La mostra della “Superarchitettura” è stata pensata discussa e costruita in questo paesaggio umano e urbano e non a caso ha debuttato appena un mese dopo a Pistoia, città che, data la geografia del luogo, non fu investita dalla bizzarria dell’Arno che le scorre incassato a valle a rispettabile distanza. I protagonisti di questa vicenda, allora tra i venti e ventisette anni, già “giovani adulti” secondo il metro generazionale del tempo, l’hanno vissuta nel clima e nelle emozioni straordinarie di una città che a sua volta viveva un’esperienza straordinaria, come più tardi scrisse Arata Isozaki1 che, con acume orientale sensibile alle trame psicologiche del genius loci, vide i due eventi sottilmente intrecciati.

La “Superarchitettura” era ambientata nella galleria d’arte Jolly 2 al numero diciassette di via san Bartolomeo, un sottosuolo di due stanze cui si accedeva da ripidi scalini direttamente dalla strada più in alto. Lo gestiva il signor Nerozzi, alias “Puppino”, un simpatico venditore di pesce fresco che riceveva direttamente gli artisti al mercato, dietro il banco ingombro di persici e calamari. Da lui sono passate quasi tutte le leve della Pop art giovanile pistoiese, affollata di talenti allora in erba. Un imbuto d’ingresso, il cui compito principale era quello di distrarre lo spettatore dalla modestia del luogo, era decorato a nubi e raggi di sole che scaturivano da una stretta apertura nella quale era inquadrato un prisma decorato a strisce ondulate sul quale spiccava il logo della Superarchitettura.

(Record per la ricerca di elementi)
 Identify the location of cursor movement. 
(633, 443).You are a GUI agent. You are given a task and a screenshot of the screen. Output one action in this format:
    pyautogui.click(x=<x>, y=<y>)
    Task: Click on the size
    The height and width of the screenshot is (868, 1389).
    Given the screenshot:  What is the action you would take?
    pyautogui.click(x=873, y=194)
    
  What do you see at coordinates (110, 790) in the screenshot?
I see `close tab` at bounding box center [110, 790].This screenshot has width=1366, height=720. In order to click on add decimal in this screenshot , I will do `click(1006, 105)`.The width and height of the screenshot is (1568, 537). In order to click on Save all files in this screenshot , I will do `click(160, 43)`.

COMPITO RICHIESTO
Ricopia dal brano sulla mostra della Superarchitettura la parte compresa tra "La mostra della" e "eventi sottilmente intrecciati.", estremi inclusi.

RISULTATO DELL'ESERCIZIO
La mostra della “Superarchitettura” è stata pensata discussa e costruita in questo paesaggio umano e urbano e non a caso ha debuttato appena un mese dopo a Pistoia, città che, data la geografia del luogo, non fu investita dalla bizzarria dell’Arno che le scorre incassato a valle a rispettabile distanza. I protagonisti di questa vicenda, allora tra i venti e ventisette anni, già “giovani adulti” secondo il metro generazionale del tempo, l’hanno vissuta nel clima e nelle emozioni straordinarie di una città che a sua volta viveva un’esperienza straordinaria, come più tardi scrisse Arata Isozaki1 che, con acume orientale sensibile alle trame psicologiche del genius loci, vide i due eventi sottilmente intrecciati.